Speaking to Arab students in Dubai, the capital of United Arab Emirates, Clinton said "Saddam is gone. It's a good thing, but I don't agree with what was done."
Last night however, he told an audience of 700 in Valhalla, New York that the recent vote on an Iraqi constitution went well, and the next test will be whether the once-dominant Sunni Arabs participate in the Dec. 15 elections, according to Westchester County's Journal News.
If they do, he said , "this enterprise could still work," and "we could look at having a fairly substantial drawdown (of troops) next year."
Taking a stance at odds with Democrat Representative John Murtha (D-Pa) and some of his fellow Democrats calling for immediate withdrawal of U.S. forces from Iraq, Clinton warned, "Sunni Iraq would become the very terrorist hotbed they were accused of being before."

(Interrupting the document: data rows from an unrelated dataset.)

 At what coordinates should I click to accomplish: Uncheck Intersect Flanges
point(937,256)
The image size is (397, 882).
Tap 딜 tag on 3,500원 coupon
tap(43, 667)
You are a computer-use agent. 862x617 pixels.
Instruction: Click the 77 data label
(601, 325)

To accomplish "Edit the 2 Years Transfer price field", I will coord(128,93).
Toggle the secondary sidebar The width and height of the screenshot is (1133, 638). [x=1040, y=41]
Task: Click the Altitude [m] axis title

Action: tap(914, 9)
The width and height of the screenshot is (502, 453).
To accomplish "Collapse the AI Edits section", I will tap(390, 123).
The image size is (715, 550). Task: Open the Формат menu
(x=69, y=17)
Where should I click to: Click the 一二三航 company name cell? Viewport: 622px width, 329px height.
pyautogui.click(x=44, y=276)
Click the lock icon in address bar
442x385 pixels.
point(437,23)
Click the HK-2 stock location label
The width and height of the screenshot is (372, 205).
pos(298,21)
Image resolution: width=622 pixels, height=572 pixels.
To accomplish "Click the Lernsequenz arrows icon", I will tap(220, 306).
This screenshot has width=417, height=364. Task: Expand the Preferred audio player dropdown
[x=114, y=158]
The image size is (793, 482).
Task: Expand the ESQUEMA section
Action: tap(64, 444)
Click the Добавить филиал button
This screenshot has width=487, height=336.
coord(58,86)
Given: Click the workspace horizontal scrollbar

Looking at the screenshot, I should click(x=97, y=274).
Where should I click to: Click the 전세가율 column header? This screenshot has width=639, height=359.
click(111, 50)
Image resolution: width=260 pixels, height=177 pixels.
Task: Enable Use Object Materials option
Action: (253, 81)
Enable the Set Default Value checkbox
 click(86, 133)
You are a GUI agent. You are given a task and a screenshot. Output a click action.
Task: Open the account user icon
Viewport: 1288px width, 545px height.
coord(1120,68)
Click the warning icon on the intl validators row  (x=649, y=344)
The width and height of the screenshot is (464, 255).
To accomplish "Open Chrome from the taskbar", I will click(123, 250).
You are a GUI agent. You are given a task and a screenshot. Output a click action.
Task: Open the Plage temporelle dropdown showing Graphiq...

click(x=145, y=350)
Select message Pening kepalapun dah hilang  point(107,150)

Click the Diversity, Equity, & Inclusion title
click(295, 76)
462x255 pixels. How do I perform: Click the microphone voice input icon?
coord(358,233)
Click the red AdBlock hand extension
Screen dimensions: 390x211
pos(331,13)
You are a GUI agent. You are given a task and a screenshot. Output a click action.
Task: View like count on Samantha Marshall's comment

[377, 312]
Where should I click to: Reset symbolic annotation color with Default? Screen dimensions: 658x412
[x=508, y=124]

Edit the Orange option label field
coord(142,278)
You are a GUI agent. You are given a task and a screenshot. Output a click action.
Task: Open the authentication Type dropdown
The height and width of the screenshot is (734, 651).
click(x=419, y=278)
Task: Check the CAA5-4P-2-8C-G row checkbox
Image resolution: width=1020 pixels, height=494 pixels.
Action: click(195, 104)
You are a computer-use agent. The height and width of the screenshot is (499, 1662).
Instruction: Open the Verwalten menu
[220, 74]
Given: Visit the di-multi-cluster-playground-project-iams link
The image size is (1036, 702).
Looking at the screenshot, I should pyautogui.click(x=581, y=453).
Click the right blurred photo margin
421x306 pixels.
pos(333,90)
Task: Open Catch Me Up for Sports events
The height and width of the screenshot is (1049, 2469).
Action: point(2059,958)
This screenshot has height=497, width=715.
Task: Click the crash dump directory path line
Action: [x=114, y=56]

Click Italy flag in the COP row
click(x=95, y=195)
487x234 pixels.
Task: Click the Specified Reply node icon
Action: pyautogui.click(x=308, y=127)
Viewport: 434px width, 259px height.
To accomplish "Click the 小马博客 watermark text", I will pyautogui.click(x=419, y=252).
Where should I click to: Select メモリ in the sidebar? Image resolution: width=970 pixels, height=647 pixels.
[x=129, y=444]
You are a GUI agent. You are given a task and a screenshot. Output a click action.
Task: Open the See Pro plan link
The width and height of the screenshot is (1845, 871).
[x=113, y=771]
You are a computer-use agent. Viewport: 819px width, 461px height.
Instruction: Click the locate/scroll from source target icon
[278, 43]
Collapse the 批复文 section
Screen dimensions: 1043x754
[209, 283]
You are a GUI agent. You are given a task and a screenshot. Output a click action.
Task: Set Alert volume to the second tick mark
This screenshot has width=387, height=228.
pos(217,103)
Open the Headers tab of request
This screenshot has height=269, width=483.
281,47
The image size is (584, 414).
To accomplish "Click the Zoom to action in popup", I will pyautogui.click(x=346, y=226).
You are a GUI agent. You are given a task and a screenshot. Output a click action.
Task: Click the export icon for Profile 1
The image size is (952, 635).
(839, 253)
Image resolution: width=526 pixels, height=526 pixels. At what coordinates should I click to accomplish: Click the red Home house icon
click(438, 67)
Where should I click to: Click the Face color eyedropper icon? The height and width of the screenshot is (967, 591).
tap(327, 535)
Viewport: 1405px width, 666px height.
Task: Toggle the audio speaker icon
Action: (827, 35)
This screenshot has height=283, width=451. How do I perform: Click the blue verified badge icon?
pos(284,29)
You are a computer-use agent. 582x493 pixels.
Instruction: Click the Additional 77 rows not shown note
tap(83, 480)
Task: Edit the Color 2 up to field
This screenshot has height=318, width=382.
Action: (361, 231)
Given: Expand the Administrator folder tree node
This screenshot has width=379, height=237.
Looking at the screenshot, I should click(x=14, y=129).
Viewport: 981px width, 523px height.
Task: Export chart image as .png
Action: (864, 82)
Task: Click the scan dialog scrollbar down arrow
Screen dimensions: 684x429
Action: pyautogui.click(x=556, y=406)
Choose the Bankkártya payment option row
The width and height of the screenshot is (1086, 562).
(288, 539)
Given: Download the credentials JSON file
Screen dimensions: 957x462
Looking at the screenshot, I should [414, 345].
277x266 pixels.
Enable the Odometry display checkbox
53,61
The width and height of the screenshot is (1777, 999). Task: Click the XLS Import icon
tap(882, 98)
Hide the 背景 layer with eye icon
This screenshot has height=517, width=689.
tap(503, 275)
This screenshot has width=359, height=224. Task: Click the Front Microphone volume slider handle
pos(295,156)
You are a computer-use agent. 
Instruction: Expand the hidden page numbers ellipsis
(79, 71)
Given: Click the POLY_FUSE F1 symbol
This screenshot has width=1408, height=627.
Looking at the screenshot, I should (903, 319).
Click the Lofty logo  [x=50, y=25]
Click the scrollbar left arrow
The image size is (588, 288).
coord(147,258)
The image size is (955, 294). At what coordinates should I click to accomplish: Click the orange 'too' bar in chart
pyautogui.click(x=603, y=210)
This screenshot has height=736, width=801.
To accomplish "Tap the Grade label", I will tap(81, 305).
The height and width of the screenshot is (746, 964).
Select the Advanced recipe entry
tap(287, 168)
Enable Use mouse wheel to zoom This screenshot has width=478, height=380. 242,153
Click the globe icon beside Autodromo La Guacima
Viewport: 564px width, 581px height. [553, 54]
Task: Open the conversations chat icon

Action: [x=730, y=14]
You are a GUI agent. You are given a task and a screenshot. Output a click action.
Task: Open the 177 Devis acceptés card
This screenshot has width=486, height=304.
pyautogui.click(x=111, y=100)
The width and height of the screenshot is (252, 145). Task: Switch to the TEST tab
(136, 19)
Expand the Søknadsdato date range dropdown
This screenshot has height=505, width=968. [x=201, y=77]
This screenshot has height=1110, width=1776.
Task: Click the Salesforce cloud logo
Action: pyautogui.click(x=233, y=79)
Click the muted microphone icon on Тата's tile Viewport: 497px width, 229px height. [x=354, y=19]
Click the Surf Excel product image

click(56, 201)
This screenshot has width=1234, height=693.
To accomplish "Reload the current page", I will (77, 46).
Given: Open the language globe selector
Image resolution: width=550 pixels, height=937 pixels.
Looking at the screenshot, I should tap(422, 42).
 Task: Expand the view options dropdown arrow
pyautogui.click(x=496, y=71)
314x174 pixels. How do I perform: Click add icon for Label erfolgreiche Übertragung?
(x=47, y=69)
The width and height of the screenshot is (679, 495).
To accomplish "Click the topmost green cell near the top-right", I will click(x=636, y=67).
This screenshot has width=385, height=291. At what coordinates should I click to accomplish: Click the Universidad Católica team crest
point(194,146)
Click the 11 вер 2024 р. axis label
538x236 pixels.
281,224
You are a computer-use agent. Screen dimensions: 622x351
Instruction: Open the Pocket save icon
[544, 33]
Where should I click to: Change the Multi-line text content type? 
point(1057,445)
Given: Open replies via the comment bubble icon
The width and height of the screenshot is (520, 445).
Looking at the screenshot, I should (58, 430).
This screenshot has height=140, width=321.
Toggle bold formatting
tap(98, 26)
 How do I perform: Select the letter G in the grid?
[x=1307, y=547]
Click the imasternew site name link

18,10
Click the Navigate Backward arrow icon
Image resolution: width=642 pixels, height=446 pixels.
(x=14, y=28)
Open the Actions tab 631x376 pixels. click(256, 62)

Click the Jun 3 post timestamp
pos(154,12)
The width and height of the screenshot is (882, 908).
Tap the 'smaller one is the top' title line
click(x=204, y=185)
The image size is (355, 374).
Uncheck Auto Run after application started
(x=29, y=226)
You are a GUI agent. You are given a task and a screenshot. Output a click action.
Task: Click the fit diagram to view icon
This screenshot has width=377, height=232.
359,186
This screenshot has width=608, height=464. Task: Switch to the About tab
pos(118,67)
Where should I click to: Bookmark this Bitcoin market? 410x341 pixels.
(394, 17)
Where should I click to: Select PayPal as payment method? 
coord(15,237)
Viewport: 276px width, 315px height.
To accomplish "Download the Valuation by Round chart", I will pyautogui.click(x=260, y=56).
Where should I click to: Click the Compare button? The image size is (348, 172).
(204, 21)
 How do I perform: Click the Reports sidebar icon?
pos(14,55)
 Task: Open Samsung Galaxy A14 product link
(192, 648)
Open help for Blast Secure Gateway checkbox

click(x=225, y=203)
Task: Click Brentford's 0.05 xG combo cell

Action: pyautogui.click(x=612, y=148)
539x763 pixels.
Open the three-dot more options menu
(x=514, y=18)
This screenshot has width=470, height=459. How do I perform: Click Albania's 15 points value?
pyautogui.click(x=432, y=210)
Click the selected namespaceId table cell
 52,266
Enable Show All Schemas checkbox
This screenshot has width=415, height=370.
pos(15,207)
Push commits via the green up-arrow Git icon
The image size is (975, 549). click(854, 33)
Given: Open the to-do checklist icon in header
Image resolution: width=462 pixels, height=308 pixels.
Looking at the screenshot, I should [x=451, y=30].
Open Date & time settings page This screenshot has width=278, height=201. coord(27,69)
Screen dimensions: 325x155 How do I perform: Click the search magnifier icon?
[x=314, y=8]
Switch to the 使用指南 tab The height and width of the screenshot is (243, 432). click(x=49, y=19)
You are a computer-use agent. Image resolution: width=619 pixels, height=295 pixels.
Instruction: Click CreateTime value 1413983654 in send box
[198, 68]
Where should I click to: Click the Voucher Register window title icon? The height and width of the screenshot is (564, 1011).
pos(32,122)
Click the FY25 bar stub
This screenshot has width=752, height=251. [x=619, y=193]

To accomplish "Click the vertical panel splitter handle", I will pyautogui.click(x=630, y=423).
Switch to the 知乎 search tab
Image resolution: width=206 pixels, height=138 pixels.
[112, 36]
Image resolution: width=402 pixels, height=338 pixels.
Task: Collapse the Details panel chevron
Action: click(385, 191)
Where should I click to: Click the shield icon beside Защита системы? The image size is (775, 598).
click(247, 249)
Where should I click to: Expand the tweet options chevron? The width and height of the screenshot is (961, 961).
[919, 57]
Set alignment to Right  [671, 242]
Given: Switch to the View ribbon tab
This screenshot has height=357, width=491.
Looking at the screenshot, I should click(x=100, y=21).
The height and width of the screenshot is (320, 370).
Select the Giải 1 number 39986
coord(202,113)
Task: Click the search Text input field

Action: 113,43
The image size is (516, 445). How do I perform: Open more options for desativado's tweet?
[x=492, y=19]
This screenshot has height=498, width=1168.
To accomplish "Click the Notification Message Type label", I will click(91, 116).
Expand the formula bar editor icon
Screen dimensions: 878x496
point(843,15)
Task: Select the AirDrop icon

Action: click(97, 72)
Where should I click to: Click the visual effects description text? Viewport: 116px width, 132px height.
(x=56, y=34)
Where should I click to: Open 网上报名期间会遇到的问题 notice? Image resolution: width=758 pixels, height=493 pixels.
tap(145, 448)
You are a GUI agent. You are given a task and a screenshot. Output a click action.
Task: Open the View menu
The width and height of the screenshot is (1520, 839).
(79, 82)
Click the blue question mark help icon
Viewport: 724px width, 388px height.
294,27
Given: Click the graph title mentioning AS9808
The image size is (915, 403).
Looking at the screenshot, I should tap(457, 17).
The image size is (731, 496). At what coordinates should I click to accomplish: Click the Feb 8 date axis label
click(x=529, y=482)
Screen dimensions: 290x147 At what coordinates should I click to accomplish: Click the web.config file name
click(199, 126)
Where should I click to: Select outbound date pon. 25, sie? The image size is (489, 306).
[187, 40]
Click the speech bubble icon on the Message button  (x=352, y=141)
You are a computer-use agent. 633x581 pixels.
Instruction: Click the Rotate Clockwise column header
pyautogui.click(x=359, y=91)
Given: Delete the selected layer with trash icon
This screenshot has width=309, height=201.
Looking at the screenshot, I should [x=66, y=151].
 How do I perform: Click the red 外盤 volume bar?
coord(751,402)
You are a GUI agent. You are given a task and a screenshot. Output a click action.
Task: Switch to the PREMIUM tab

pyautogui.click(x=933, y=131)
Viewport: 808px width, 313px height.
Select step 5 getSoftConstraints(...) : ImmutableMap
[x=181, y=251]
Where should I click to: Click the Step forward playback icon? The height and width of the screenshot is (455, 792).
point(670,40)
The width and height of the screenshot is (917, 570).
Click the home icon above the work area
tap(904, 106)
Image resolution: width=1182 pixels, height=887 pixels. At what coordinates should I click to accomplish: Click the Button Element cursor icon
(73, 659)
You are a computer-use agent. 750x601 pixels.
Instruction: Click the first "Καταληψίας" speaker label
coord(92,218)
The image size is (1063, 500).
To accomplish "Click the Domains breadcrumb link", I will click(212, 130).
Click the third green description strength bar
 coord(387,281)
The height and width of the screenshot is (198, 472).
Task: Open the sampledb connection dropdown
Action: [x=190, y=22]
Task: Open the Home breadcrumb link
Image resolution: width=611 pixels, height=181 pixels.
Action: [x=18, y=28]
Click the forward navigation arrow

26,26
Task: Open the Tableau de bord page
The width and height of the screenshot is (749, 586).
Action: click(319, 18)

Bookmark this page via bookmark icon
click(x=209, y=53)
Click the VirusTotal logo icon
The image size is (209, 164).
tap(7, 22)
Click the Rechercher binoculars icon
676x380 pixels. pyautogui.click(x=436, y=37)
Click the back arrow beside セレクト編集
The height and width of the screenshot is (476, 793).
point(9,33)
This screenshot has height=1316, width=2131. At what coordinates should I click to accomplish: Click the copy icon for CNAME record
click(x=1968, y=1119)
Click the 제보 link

The former President also differed from those Democrats who charge that President Bush lied us into a war, saying he had personally never seen any intelligence linking Iraq to al-Qaida: "No one I knew believed that was the case."
That however doesn't mean President Bush, a Republican, lied or deliberately misled the country about the reasons for going to war, Clinton said, adding that President Bush probably believed the information he was relying on was right.
Clinton, a resident of nearby Chappaqua, spoke at Westchester Community College for The President's Forum, a school fundraiser.